The uproar over Presley's alleged remark came just days before the release of a musical-spoof film entitled Los chiflados del rock'n roll . By examining the transformation in marketing of this film we capture a glimpse of the significance of the Presley uproar. Roughly translated as, "Crazed for Rock'n Roll," the film featured renowned ranchera performers Agustín Lara, Pedro Vargas, and Luis Aguilar and thus fell well within the boundaries of a discourse on rock 'n' roll as novel musical style rather than youth rebellion. A reviewer noted that the film "neither exalted Presley, nor had the slightest relationship with his excesses."[111] But the timing was such that the producer, Guillermo Calderón, faced pressures from groups organizing against Elvis Presley to prevent the film's release.[112] Overnight, advertisements for the movie changed dramatically to incorporate the dispute over Presley. Whereas earlier advertisements had featured caricatured drawings of the featured artists, now they juxtaposed a series of well-
armed, male "revolutionary" fighters (in large sombreros) firing point blank at a feminized Elvis Presley—tight pants revealing hips distorted to exaggeration—under the heading, "Die Elvis Presley!" (see Figure 1).

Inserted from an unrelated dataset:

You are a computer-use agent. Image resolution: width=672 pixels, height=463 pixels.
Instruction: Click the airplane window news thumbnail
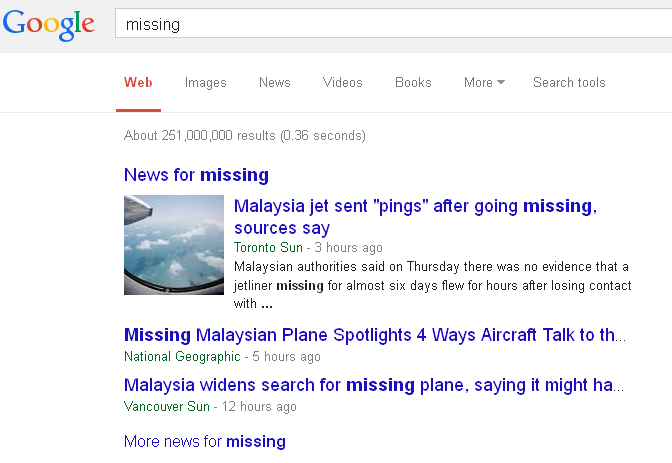pos(173,245)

Cheering on these "revolutionaries" are drawings of full-busted women in bikinis, Playboy-bunny versions of the legendary adelitas (female followers of the revolutionary struggle).[113] During this same period, leaders of the Federación Estudiantil Universitaria (FEU), a powerful student group linked to conservative elements of the government, planned "a gigantic protest against the dancer and actor ... during which there will be a 'burning' of [Presley's] records ... who, in public declarations, sought to defile the Mexican Woman."[114] Playing on this theme of a public bonfire, a subsequent advertisement for Los chiflados announced that the film was in its "second 'burning' week!" The text continued:
Burn his records!
His forelock!
His photos!
His guitar!
Burn everything that you wish, but ...
Put yourself in a good mood by coming to a 'burn'
With the true kings of fun and of Rock'n Roll![115]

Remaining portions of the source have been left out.